Hello ICP Community,
Following the recent lhg73
subnet incident, our team conducted a post-mortem analysis to identify and address the root causes that impeded the recovery process. One action item was to understand why DFINITY engineers were unable to SSH into the lhg73
nodes during recovery, even after the adoption of Proposal 134623. As part of the subnet recovery process, DFINITY engineers SSH as read-only users into all subnet nodes to compare states between nodes and ensure that the recovery data is not tampered with and is consistent across all nodes.
Findings
Our investigation revealed that the primary reason for the SSH connectivity issues was the inconsistent configuration of firewall rules for the SH1 nodes compared to other DFINITY-owned data centers (DCs).
Until recently, DFINITY operated four data centers and now operates only two DCs.

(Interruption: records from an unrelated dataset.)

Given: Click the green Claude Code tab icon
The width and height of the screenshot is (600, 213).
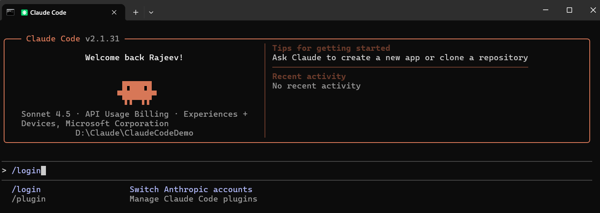Looking at the screenshot, I should pyautogui.click(x=25, y=13).
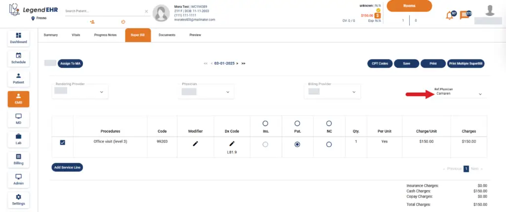The image size is (506, 212).
Task: Select Ins. radio in column header
Action: click(265, 123)
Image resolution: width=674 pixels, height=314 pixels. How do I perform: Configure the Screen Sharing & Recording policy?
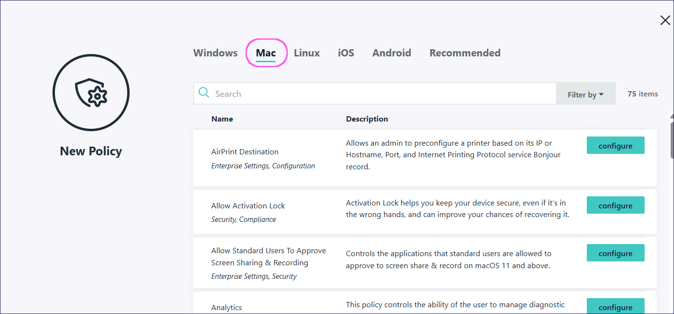[615, 253]
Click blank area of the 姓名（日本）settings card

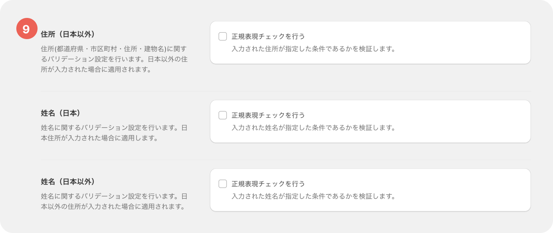461,121
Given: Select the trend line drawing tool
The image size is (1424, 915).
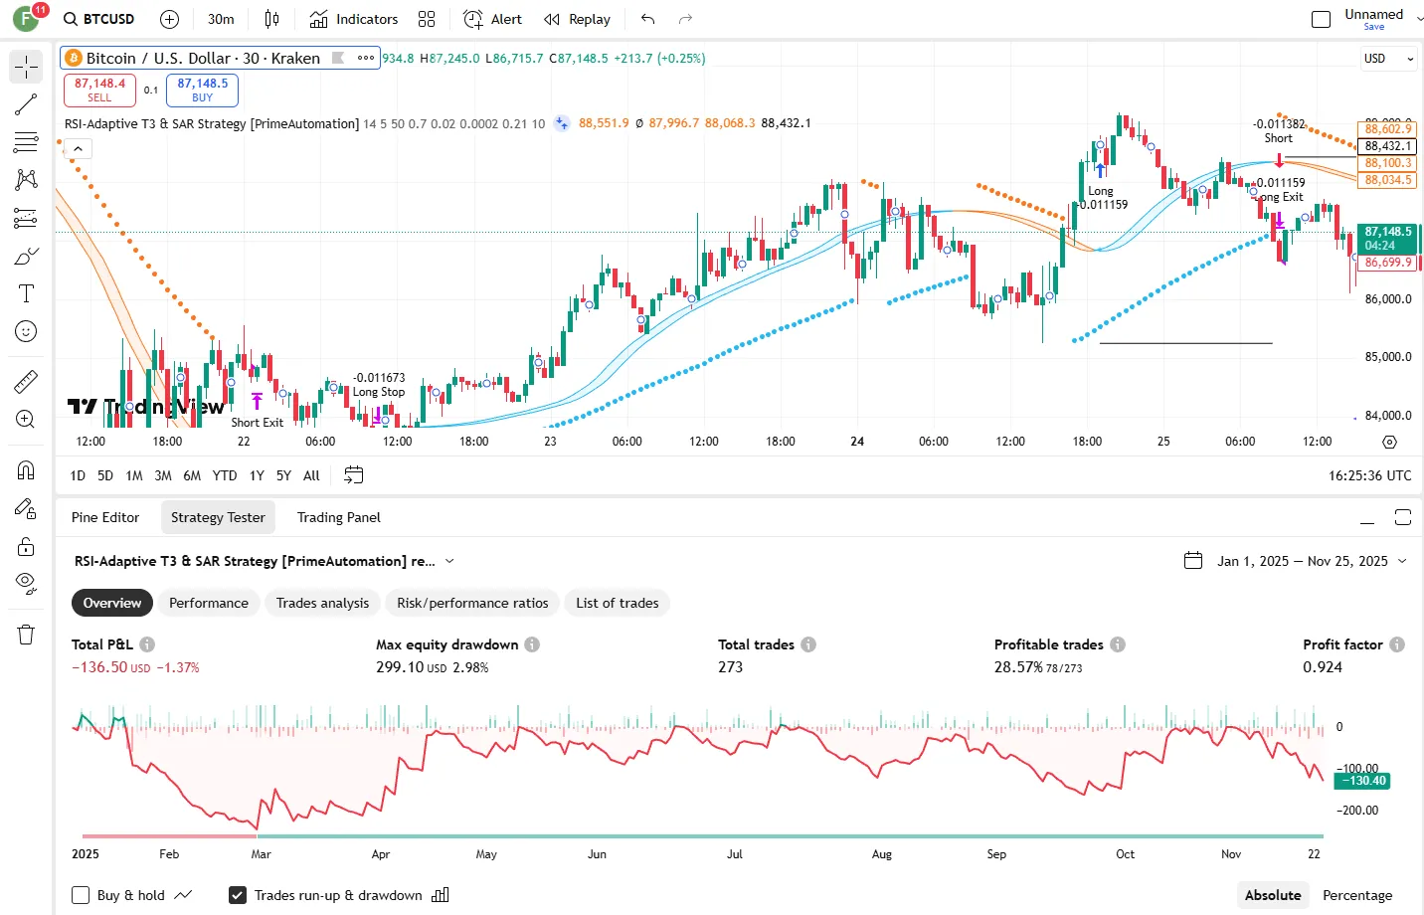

Due to this reduction, it has become more likely that the recovery process would be initiated from the SH1 DC, increasing the likelihood that the SSH accessibility issue becomes apparent.
Action Plan
DFINITY will submit a proposal to update the firewall settings to permit SSH connections from the SH1 DC to all mainnet nodes. DFINITY will still not have SSH access to the mainnet nodes until a proposal similar to Proposal 134623 is adopted, which allows a particular identity (SSH public key) to SSH into the nodes of a particular subnet during the recovery process. As usual, a follow-up proposal such as Proposal 134632 will revoke read-only SSH access after the recovery.
Next Steps
In the nearest future we will submit a proposal to ensure that SSH access is correctly configured for future recovery processes. This will enhance our ability to respond swiftly and effectively to any similar incidents.
Yours truly,
DFINITY DRE Team